[SOLVED] Regex parse on Exec binding fails

Hi - this is hopefully yet another stupid error on my behalf… hopefully someone can help.

I am scraping a web page using the Exec binding.

Exec binding is set as follows:

Command:
/usr/bin/wget -U Mozilla/5.0 -q https://www.accuweather.com/en/gb/manchester/m15-6/minute-weather-forecast/329260 -O -

Transform:
REGEX((?<=","summary":")[\w\s\d]*(?=","updated"))

Seems my regex does not work - yet when I test it on regex101 is is fine: https://regex101.com/r/yHJZn5/1/

What am I missing?

Try that one:
REGEX(.*(?<=","summary":")[\w\s\d]*(?=","updated").*)

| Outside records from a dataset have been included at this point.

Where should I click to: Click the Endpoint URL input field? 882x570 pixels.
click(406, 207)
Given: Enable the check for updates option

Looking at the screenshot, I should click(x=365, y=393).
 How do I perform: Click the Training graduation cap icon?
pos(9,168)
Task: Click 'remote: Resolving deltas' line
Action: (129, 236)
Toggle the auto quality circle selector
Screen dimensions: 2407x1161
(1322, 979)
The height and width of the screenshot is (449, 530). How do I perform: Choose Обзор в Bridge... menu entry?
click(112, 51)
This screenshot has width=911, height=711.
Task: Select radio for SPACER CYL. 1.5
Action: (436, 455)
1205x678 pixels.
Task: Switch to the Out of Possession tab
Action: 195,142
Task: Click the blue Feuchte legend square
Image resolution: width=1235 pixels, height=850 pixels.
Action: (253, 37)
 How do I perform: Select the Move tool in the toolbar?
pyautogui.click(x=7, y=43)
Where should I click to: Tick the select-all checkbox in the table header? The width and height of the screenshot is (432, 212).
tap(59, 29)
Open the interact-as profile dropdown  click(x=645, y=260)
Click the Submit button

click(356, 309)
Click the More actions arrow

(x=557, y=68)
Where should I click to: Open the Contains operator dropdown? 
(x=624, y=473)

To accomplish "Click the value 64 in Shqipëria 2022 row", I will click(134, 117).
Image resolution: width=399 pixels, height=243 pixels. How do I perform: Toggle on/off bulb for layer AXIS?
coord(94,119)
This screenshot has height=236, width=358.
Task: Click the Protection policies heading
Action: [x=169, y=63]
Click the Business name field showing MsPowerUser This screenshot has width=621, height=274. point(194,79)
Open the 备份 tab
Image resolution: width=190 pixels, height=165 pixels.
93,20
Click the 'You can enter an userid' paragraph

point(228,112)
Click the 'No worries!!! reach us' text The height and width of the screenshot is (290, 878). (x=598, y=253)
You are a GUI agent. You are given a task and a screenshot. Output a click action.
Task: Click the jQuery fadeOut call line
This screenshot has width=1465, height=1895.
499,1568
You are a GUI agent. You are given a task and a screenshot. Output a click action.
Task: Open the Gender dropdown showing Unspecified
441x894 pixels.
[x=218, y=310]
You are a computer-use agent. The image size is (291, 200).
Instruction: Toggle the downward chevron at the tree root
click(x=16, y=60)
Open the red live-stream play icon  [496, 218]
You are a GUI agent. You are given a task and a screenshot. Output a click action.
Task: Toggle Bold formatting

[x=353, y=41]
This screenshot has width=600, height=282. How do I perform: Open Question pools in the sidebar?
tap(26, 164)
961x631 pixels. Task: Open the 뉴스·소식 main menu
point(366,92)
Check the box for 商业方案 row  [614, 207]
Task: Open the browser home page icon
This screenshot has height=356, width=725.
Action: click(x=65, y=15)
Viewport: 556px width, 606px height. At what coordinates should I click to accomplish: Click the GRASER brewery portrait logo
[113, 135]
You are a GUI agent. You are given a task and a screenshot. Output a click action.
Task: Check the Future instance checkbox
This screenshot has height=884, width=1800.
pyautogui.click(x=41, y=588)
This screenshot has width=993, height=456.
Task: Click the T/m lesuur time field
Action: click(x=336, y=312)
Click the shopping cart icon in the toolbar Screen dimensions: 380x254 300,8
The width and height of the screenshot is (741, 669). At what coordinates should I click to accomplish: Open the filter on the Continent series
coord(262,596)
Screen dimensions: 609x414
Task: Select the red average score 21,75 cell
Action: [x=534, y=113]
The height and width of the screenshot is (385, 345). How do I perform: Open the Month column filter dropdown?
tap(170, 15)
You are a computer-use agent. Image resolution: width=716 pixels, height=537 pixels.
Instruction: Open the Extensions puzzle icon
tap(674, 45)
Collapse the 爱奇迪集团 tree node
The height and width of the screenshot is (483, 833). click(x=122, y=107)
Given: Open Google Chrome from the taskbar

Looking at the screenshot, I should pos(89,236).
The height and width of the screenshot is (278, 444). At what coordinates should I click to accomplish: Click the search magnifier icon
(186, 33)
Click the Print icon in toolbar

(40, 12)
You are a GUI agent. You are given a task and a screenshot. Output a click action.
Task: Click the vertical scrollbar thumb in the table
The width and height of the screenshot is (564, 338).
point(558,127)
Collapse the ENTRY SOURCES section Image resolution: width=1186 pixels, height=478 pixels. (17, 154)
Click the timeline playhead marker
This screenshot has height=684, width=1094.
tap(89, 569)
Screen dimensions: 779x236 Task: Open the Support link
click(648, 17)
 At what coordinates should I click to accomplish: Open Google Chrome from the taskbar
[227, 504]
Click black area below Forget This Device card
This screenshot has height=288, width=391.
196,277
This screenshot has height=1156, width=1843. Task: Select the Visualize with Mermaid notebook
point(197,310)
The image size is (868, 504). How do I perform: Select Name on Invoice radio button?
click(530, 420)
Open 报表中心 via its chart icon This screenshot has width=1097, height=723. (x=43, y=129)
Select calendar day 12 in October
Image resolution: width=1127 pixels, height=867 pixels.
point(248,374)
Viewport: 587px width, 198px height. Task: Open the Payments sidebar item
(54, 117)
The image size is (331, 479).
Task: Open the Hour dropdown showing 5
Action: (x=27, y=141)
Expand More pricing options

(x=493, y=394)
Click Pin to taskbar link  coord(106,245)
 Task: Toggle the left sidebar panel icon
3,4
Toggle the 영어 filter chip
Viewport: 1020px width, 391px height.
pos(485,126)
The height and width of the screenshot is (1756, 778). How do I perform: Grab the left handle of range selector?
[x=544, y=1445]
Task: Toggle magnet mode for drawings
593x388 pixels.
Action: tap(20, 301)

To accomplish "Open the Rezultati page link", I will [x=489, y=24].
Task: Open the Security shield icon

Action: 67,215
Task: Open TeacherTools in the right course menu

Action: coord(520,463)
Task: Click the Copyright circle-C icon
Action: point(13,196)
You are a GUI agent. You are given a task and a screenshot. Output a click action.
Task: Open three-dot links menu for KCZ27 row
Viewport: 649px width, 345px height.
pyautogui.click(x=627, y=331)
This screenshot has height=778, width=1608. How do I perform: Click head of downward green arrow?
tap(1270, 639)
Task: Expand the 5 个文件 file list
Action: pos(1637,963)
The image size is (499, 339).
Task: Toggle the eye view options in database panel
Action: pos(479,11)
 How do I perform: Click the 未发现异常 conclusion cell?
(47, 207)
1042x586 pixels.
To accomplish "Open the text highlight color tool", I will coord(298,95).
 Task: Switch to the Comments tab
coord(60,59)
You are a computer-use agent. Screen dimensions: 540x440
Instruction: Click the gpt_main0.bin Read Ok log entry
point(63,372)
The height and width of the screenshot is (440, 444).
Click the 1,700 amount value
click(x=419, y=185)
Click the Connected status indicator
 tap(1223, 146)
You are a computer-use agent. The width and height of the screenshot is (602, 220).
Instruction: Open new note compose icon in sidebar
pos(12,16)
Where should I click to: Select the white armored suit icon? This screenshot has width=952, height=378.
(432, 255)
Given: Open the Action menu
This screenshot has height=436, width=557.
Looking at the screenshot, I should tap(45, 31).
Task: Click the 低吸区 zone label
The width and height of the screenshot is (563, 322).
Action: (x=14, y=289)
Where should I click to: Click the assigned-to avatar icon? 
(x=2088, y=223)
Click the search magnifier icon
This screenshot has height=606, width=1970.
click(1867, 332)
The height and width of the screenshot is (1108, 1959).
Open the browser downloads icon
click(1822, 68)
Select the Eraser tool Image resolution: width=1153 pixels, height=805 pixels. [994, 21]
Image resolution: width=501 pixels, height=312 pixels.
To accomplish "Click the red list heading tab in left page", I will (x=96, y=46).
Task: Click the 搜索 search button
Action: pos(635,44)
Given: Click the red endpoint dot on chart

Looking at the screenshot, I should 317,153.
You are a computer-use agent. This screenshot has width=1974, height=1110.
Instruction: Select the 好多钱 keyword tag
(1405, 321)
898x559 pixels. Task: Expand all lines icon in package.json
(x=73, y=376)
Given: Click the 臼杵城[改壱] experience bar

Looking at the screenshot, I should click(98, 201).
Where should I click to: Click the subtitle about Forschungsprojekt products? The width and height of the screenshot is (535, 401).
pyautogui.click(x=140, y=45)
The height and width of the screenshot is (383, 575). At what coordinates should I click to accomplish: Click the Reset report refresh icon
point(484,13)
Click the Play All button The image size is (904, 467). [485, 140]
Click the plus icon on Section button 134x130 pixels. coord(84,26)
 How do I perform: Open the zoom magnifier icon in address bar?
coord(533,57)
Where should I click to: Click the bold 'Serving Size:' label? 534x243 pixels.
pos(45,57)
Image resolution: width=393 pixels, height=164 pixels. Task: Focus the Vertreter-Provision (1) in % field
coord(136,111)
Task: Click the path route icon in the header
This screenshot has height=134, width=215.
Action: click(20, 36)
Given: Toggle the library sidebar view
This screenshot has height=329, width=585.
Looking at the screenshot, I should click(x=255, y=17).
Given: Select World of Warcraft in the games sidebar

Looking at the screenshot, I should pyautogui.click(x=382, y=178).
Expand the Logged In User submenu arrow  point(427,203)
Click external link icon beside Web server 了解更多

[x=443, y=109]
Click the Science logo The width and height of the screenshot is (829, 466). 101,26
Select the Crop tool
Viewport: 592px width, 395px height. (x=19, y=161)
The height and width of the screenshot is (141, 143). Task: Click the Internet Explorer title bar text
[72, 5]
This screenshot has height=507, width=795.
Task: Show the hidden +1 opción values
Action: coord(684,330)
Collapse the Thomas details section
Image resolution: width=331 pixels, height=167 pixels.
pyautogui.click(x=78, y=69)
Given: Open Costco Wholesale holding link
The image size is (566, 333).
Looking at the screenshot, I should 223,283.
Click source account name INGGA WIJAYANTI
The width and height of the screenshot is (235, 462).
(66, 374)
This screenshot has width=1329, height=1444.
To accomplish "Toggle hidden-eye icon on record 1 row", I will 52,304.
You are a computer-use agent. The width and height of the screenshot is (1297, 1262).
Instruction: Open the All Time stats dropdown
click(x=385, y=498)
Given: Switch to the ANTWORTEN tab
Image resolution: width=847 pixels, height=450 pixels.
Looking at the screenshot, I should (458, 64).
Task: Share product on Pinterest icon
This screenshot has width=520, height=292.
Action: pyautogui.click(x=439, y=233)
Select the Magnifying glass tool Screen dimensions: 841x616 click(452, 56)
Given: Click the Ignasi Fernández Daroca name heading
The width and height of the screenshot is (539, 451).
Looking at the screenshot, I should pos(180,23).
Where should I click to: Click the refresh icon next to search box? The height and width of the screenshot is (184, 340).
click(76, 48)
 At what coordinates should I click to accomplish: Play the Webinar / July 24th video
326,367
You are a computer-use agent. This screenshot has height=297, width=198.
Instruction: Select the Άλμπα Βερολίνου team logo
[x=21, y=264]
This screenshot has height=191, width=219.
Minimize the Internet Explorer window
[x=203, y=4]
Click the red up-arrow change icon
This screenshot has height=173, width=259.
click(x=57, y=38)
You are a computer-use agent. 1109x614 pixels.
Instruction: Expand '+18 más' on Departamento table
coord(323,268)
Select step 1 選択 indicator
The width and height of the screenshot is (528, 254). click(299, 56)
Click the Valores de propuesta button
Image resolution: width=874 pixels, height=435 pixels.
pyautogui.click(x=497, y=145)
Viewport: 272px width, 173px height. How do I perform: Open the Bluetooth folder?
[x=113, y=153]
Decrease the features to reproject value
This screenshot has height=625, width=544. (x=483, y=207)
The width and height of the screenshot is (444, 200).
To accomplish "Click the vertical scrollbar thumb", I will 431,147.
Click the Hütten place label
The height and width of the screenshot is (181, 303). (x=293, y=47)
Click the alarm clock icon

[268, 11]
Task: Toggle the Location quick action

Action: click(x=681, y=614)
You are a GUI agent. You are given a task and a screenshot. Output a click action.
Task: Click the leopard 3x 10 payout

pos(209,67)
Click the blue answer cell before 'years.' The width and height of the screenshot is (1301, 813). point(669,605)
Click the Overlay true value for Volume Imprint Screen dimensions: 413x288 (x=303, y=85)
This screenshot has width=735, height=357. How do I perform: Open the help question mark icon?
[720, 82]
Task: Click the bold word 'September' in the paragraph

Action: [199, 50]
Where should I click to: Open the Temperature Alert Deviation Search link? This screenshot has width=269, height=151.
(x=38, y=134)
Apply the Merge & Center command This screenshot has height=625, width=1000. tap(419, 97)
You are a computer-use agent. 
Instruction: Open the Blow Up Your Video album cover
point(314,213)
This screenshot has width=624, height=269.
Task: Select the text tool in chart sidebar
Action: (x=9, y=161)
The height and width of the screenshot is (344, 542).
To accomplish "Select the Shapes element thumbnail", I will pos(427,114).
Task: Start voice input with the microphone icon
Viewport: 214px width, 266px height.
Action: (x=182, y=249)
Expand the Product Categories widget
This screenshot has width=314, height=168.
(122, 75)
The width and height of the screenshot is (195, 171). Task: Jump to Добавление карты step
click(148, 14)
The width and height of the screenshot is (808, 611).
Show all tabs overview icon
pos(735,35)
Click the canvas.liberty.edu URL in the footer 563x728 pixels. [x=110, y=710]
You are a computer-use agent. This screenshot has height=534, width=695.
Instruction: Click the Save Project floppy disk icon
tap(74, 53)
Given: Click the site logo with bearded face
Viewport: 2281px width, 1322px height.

Thanks Vincent - I had already tried adding the the bits at the beginning and the end, but this fails.
The regex in my example is using look aheads and look behinds to parse just string from the middle.

I have also attempting going one further and escaping the speech marks:
REGEX(.(?<=",“summary”:")[\w\s\d](?=",“updated”).*)

Still no luck.

I found an old doc saying that the REGEX transform appended ^ at the start and $ at the en(though I don’t know if this is still trueassume it is, it explains why your ides should resolve the bug.

Unfortunately though, it fails and even fails on https://regex101.com/r/yHJZn5/2 (unless I append /gm to the end of the pattern : https://regex101.com/r/yHJZn5/3

I have never been really good with regex and it’s always experimentation
What I do is I narrow it down
Start large .*().*
and then start adding stuff inside bit by bit

Unfortunately openHAB REGEX doesn’t behave the way standard REGEX does. For one your REGEX must match the entire message, hence Vincent’s recommendation of adding the .().. Second, you can only have one match (i.e. one ()). If you have multiple matching groups there is no way to tell the REGEX transform which one you actually want. That transform appears to have two matching groups. Finally, you must supply a matching group that defines what part you want from the string.

It looks like what you want is the stuff between "summary":" and ","updated" so the REGEX should look something like:

REGEX(.*"summary":"(.*)",\"updated.*)

The .* matches everything up to the "summary":", the "summary":" is the beginning marker for the text we actually care about, the (.*) matches and returns the text you want to extract, the "updated is the ending marker for the text we actually care about and the .* matches the rest of the String.

2 Likes

You’re a rock star sir! Thanks.
Lesson learnt from your comment too - I understand the problem. Thanks Again

Please tick the solution post, thanks